Der Berliner Senat, das sehen wir derzeit in der Rigaer Straße 94, das sahen wir in der Liebigstraße 14, wirft diese kluge Strategie der Befriedung der Stadtindianer über Bord. Und muss sich darum nicht wundern, dass die Indianer in diesem Sommer das Kriegsbeil ausgegraben haben und auf dem Kriegspfad sind. Frühere Regierungen in Berlin waren schlauer. Die doofen Flughafenbauer um Müller-Hohlschlumpf müssen es noch lernen.

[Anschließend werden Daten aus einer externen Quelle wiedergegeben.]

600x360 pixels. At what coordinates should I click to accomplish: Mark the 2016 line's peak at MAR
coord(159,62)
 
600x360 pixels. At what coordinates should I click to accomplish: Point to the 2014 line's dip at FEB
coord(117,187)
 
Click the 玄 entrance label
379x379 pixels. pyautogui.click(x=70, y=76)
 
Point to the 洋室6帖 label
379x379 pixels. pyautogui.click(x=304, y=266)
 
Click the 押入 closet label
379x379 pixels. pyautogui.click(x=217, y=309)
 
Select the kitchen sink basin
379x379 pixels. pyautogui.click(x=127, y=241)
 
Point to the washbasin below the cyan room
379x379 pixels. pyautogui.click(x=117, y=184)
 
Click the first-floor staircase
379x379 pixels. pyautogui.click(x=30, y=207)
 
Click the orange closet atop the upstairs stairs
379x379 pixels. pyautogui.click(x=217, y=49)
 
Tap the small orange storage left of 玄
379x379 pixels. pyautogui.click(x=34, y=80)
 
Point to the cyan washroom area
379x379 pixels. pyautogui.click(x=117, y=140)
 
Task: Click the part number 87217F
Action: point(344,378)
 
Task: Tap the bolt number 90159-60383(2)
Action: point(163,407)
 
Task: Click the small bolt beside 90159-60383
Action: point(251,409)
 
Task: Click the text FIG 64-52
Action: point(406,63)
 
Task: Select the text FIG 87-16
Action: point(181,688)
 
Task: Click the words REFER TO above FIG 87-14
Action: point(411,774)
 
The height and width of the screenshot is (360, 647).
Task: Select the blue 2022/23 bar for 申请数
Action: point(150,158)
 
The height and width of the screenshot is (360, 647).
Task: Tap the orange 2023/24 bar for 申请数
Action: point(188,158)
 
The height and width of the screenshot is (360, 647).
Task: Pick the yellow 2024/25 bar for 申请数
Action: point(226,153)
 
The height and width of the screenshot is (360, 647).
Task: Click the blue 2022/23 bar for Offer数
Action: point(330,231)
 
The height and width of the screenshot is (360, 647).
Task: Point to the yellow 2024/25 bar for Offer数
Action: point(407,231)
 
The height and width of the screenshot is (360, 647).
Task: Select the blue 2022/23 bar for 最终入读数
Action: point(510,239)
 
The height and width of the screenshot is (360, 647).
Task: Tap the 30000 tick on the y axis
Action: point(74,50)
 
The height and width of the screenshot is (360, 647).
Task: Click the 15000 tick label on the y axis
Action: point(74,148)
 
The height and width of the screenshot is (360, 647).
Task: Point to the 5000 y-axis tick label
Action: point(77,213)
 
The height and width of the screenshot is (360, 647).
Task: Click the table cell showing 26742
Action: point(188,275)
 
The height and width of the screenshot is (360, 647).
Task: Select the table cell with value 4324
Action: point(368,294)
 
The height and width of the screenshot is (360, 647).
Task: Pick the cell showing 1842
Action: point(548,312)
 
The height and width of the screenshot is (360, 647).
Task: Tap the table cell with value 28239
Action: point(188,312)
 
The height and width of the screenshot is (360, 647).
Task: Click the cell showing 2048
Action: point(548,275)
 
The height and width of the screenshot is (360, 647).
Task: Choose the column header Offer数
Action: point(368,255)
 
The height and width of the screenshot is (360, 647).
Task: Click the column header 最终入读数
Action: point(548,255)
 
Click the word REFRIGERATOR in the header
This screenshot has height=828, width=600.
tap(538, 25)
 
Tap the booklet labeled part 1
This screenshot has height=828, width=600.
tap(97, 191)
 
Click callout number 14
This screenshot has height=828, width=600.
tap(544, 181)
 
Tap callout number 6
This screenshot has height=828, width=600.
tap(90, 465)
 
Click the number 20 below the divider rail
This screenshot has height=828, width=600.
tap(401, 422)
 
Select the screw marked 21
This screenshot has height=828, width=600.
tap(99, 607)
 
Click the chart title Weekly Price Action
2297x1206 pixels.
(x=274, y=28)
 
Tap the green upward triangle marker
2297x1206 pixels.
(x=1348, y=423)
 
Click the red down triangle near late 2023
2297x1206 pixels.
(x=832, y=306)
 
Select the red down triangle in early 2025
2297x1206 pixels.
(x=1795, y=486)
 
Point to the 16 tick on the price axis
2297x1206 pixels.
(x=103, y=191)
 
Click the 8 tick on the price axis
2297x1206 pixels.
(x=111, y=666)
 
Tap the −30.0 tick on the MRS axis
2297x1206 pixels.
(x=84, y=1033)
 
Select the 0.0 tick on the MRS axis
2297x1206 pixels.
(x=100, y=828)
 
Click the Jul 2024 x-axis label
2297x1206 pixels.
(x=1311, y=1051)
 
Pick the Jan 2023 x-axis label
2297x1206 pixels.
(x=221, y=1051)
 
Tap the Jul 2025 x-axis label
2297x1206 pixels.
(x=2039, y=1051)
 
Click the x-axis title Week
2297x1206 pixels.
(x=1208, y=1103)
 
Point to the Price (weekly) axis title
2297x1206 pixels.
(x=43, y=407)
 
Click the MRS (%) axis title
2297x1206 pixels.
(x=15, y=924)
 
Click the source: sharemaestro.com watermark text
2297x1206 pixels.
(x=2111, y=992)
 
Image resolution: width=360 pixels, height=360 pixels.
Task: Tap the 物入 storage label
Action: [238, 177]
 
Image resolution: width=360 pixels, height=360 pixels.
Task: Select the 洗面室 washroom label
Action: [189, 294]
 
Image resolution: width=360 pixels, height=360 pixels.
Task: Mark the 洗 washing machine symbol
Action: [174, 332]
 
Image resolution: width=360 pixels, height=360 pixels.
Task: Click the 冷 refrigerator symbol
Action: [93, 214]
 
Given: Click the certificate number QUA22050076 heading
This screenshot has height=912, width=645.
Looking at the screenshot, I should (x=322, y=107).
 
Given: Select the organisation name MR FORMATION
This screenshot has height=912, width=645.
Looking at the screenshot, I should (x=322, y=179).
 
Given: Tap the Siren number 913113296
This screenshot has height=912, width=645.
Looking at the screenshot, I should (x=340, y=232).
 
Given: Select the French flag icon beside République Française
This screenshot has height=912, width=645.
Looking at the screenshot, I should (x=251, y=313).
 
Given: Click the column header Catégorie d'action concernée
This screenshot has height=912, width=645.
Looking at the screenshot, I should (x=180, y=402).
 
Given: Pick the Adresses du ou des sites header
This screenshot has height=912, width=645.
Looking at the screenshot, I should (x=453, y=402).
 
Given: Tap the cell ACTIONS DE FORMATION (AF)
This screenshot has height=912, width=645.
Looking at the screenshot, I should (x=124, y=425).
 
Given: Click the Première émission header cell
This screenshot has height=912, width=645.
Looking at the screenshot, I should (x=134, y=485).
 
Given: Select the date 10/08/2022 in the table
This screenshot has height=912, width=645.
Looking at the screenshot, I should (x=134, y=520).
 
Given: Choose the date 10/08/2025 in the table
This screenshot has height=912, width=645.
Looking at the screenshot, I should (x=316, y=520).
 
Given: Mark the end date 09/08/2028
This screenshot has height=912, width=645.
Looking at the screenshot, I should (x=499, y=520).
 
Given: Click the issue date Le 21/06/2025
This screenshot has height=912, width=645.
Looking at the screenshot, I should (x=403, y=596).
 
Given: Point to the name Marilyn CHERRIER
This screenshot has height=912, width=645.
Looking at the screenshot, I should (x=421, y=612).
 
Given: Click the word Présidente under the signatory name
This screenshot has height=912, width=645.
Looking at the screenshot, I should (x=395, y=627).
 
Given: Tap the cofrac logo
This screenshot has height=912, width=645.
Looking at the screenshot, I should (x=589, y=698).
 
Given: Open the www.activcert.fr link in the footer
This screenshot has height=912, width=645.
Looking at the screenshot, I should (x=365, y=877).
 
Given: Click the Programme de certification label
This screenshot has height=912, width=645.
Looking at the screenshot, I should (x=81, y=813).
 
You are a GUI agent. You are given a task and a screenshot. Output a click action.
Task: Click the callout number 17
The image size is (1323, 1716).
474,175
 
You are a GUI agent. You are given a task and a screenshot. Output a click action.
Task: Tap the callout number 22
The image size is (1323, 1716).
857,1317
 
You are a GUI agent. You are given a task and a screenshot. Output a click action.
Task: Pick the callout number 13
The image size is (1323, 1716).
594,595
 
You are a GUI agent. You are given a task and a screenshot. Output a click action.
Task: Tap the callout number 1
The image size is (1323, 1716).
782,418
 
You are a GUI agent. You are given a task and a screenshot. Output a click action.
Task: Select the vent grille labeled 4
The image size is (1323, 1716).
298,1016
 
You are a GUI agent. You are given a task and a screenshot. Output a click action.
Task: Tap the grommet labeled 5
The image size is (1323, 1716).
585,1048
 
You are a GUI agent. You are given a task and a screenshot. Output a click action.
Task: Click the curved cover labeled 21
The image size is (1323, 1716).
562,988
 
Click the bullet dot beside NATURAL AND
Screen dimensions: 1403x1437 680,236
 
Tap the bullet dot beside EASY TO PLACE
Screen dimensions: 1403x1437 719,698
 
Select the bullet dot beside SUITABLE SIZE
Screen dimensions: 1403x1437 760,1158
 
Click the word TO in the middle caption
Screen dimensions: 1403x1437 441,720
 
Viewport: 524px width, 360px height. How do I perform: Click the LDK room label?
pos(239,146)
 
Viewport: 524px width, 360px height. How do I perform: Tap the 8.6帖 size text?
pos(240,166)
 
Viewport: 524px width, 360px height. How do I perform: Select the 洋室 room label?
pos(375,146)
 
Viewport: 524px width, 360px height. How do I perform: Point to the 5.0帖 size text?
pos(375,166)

In Berlin wird es immer Indianer geben, es ist das größte Indianerreservat der Republik. Wer sie vertreiben oder gar ausrotten will, sollte an General Custers Niederlage am Little Bighorn denken.
Und das sind die Fakten:
Sozialromantisch bewegte junge Menschen und ein ehemals besetztes Haus in Berlin („Autonome“), ein Briefkastenfirma auf den Virgin Islands als Besitzer der Immobilie, dessen Erdgeschoss - bisher eine illegale Kneipe der „Szene“ – vermietet werden soll („Heuschrecke“), ein CDU-Innensenator, der sich im aktuellen Wahlkampf als harter Hund profilieren möchte und Tausende von Polizisten in Bewegung setzt („Schweinesystem“), Medien, die nach EM und Brexit das Sommerloch fürchten und die Story begierig aufgreifen („Schreibknechte des Konzernkapitalismus“) – fertig ist die Mischung für einen heißen Juli in der Hauptstadt.